A Brand-New Hybrid Structure with Advantageous Electron State for Ultrahigh Energy Density Asymmetric Supercapacitors

Abstract

Rational design and preparation for improving surface chemical properties and electron structure of transition metal oxides to enhance their energy storage capacity are highly desired. Herein, a brand-new organic–inorganic hybrid structure (NH2-MIL-125/ZnMn2O4) consisting of a metal–organic framework and polynary transition metal oxide was synthesized successfully and further modified by Ag decoration engineering.

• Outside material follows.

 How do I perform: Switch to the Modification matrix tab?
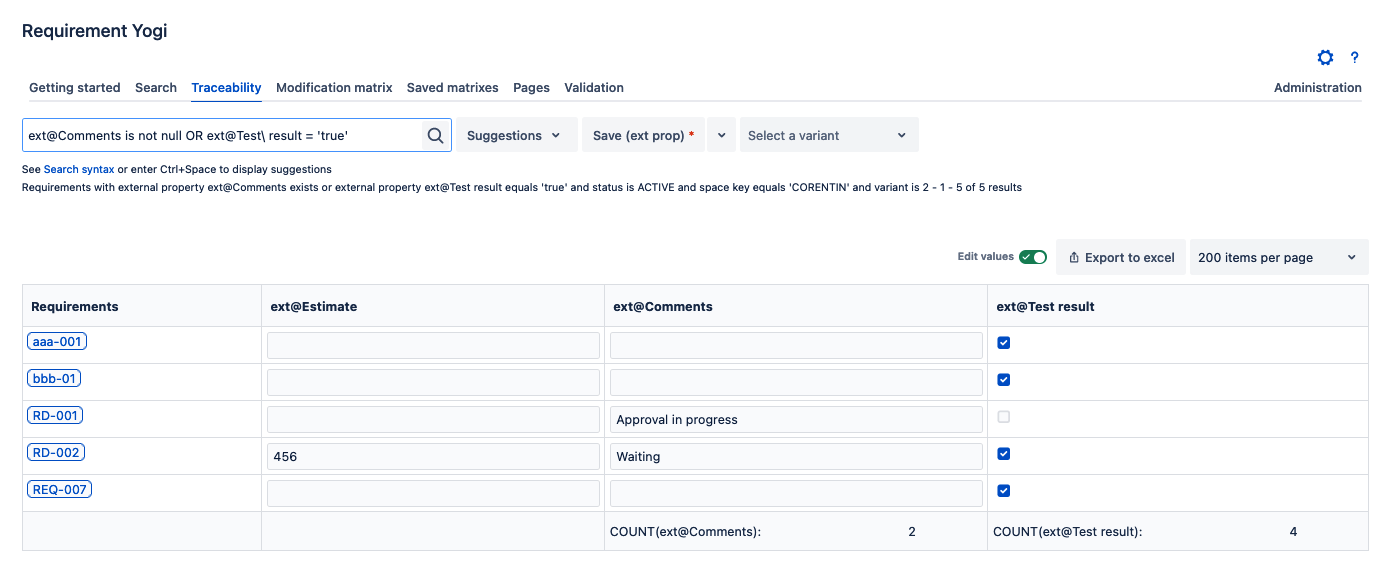[334, 88]
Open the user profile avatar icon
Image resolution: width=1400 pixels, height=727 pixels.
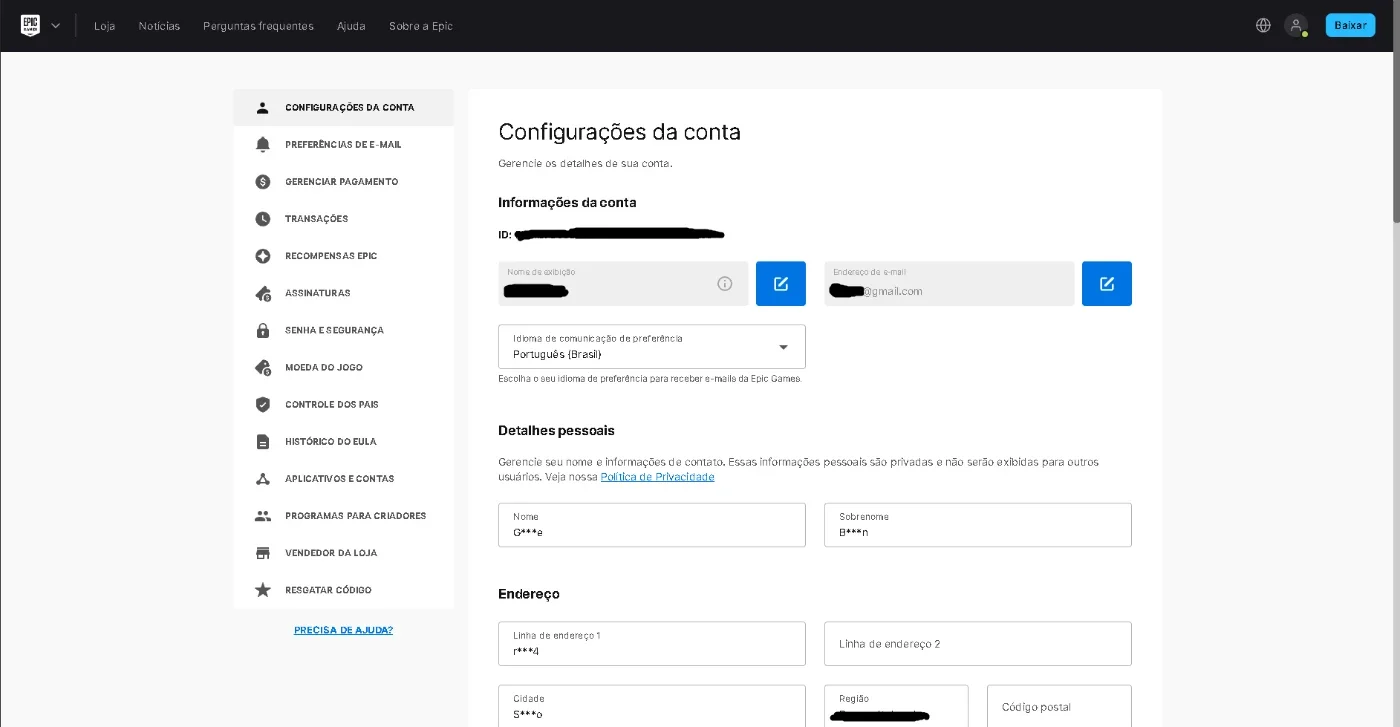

In detail, the hybrid structure can provide abundant dual metal reactive sites (Zn and Mn), and based on the Ag decorating, the electron structure of the hybrid structure presents an advantageous state, which means high chemical activity for electrochemical redox reactions. Benefiting from the above and additional outstanding advantages of good electrical conductivity, complex valence states, high specific surface area (SSA), and well-developed micro-morphology, the targeted sample shows an extraordinary energy density of 204.31 Wh kg–1 at power density of 3.15 kW kg–1, which is advanced among related electrode materials. In addition, density functional theory (DFT) calculations confirm the pseudocapacitance improvement mechanism by Ag decorating. In summary, this work can not only provides some new thoughts for the design and preparation of electrode materials but also encourages more profound modification paths in the area of electron structure and reaction mechanism.